As an idealistic young poet, he perhaps thought that by using his pen to “dig with” he would be able to satisfy himself, yet for all his digging into history he was perhaps no nearer to being satisfied on the English/Irish problem and his own dichotomy of feeling towards a race who are still the invaders. He had thought the mole, “a big boned coulter”, a coulter being the sharp piece of the plough blade. Yet he speaks of it as if the plough is organic, signifying a transformation of a machine into a flesh and blood creature – himself? The plough is the ultimate earth digging tool, and so could be a reference to himself that he has suddenly realised is not quite as capable of finding and examining the truth as he had hoped. The mole is a tiny creature, too and blind, “those little points were the eyes”, as if to say that he had never really seen anything. Furthermore, if he is “identifying” with the English (if he is the mole) then this poem could be about trying to see through the eyes of the invader and coming to a new understanding through this identification process.
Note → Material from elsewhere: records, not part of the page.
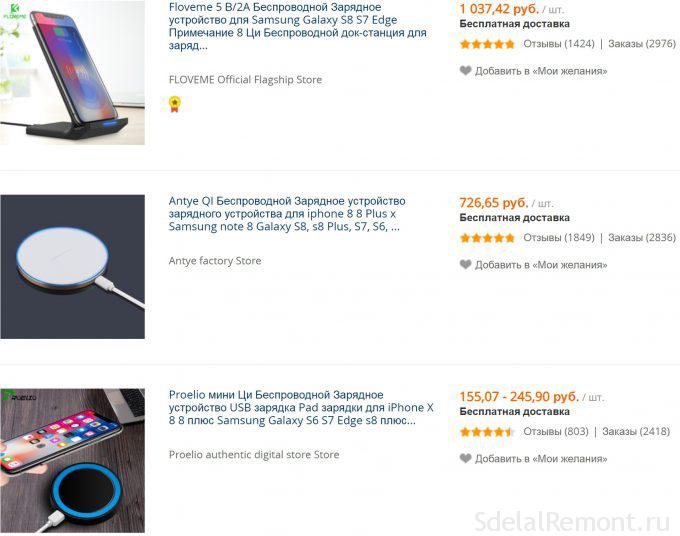This screenshot has height=536, width=680.
Task: Visit Antye factory Store page
Action: point(215,261)
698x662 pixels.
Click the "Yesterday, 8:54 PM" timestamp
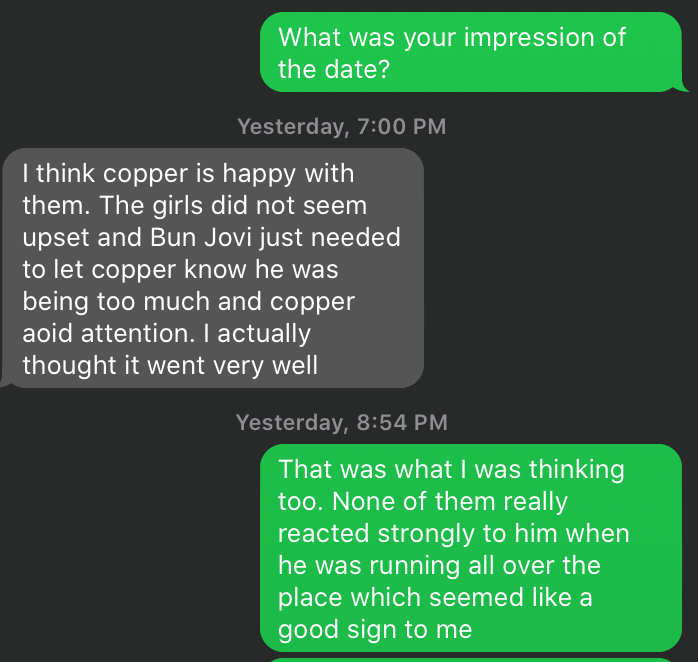point(341,422)
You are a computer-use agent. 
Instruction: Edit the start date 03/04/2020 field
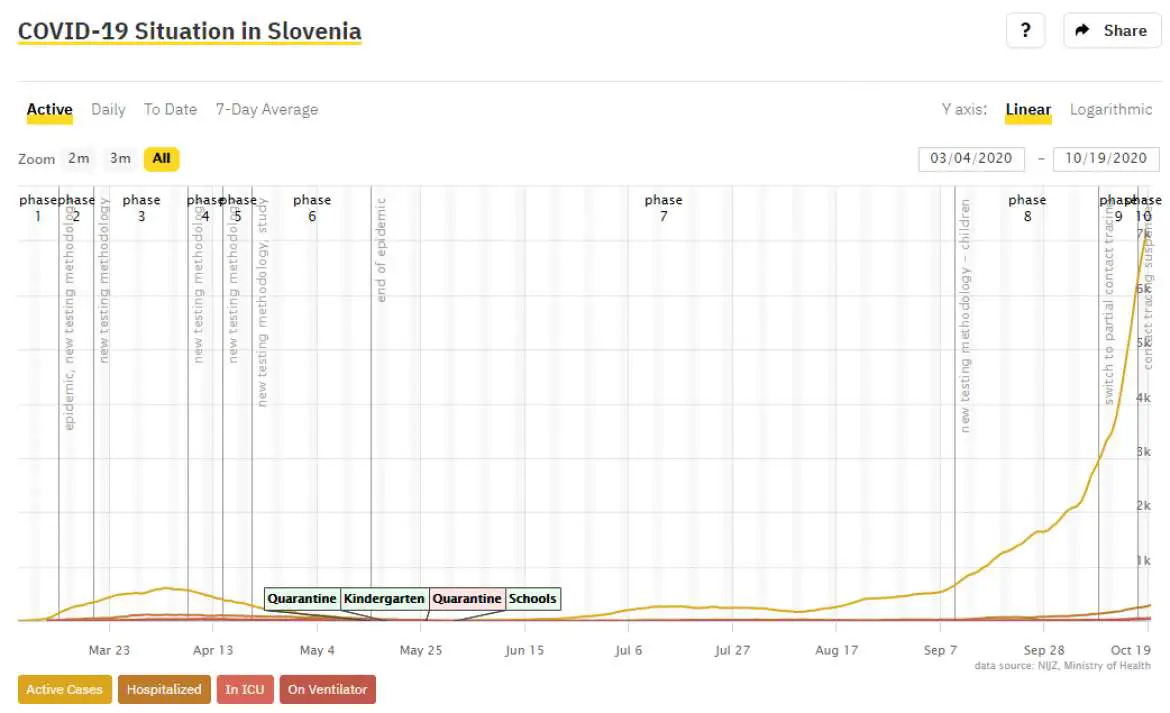click(x=971, y=159)
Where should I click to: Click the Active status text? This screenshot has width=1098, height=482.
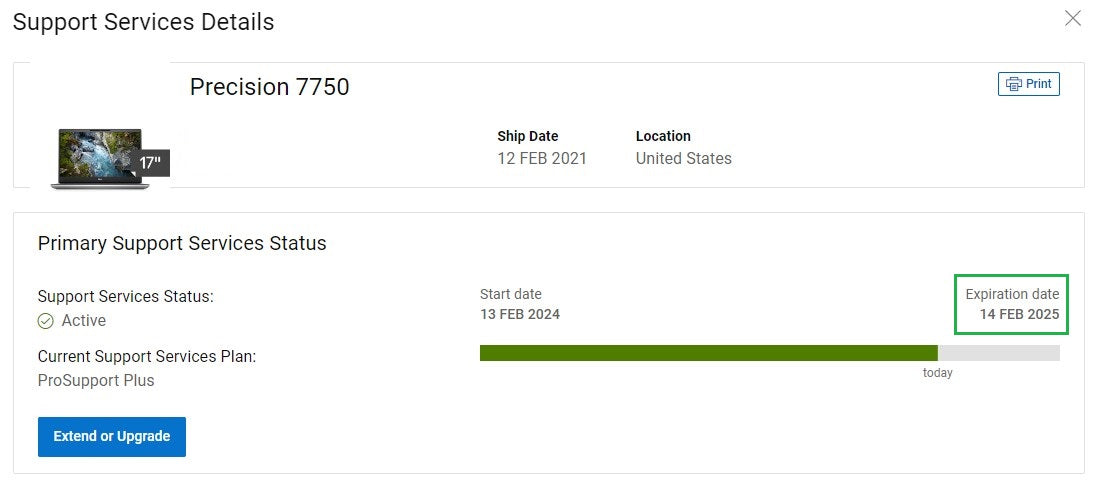[84, 321]
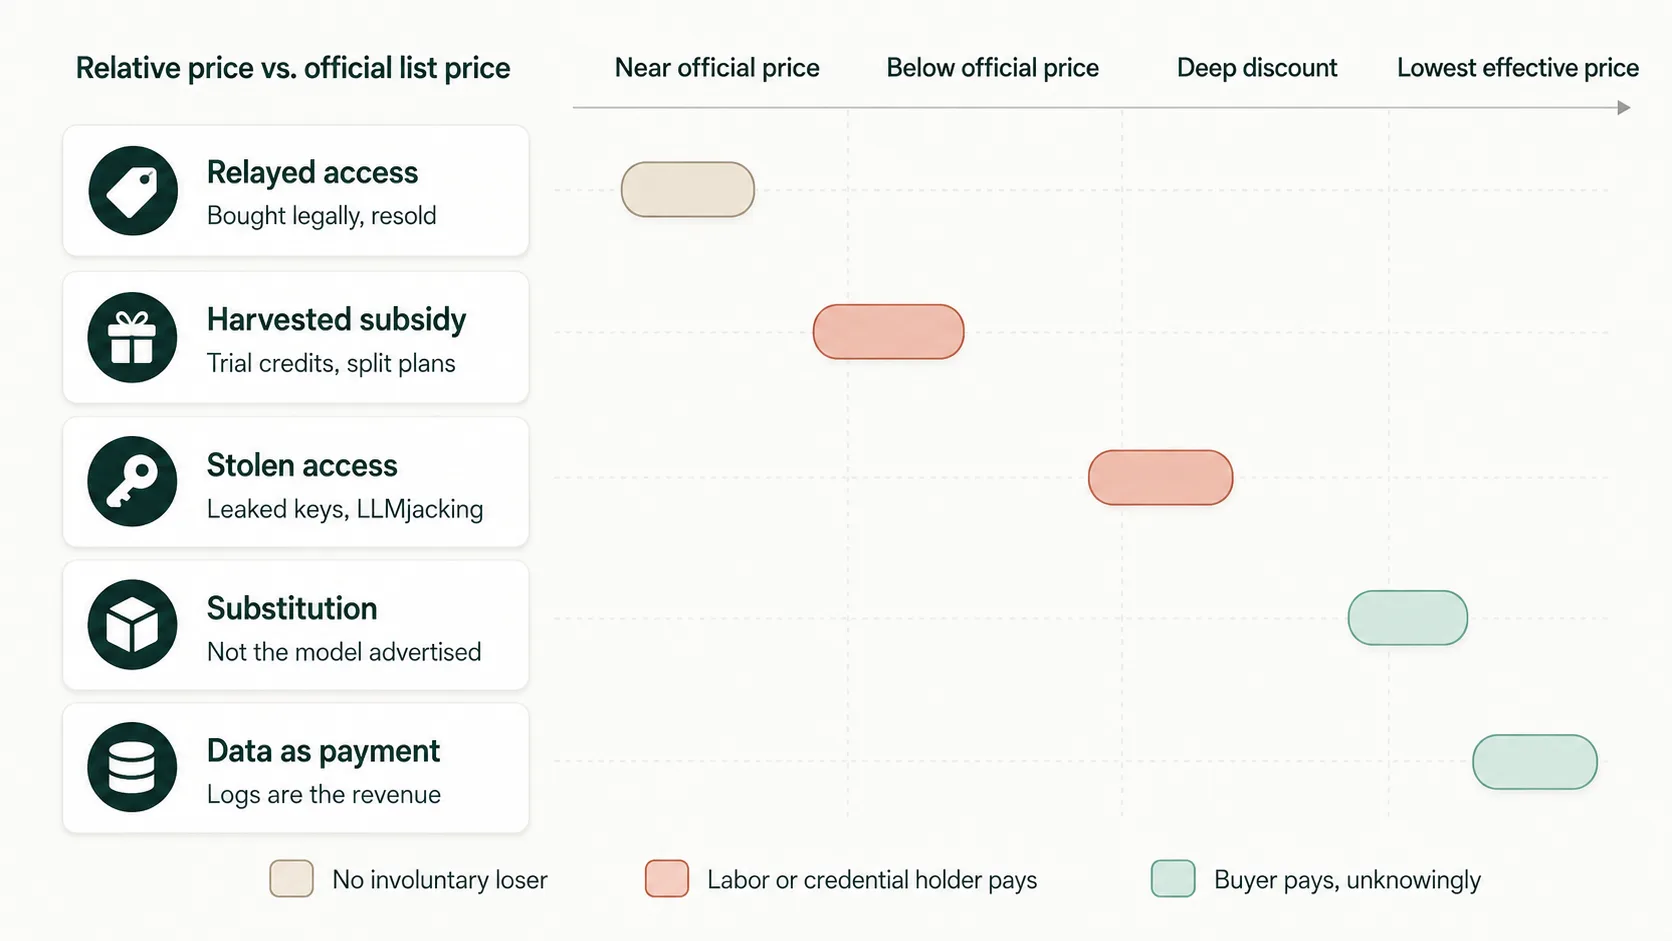Click the red pill in Harvested subsidy row

pos(889,332)
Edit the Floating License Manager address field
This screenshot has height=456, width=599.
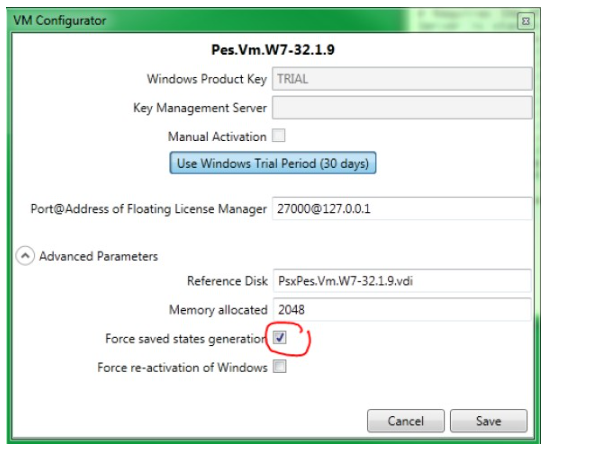tap(402, 209)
The closing lines are highly optimistic, as if the sun has come out from being behind a very large, black cloud; “I touched small distant Pennines, /a pelt of grass and grain/running south”.
The final section as a whole is highly suggestive of discovery or of realisation, of altered perception and of forgiveness for past sins. The poem begins in Ireland with a piece of yellowing bone, but ends in England with a dead mole. The bone found on Irish grass has taken him through a series of thoughts and memories. At the end he seems altered by the experience.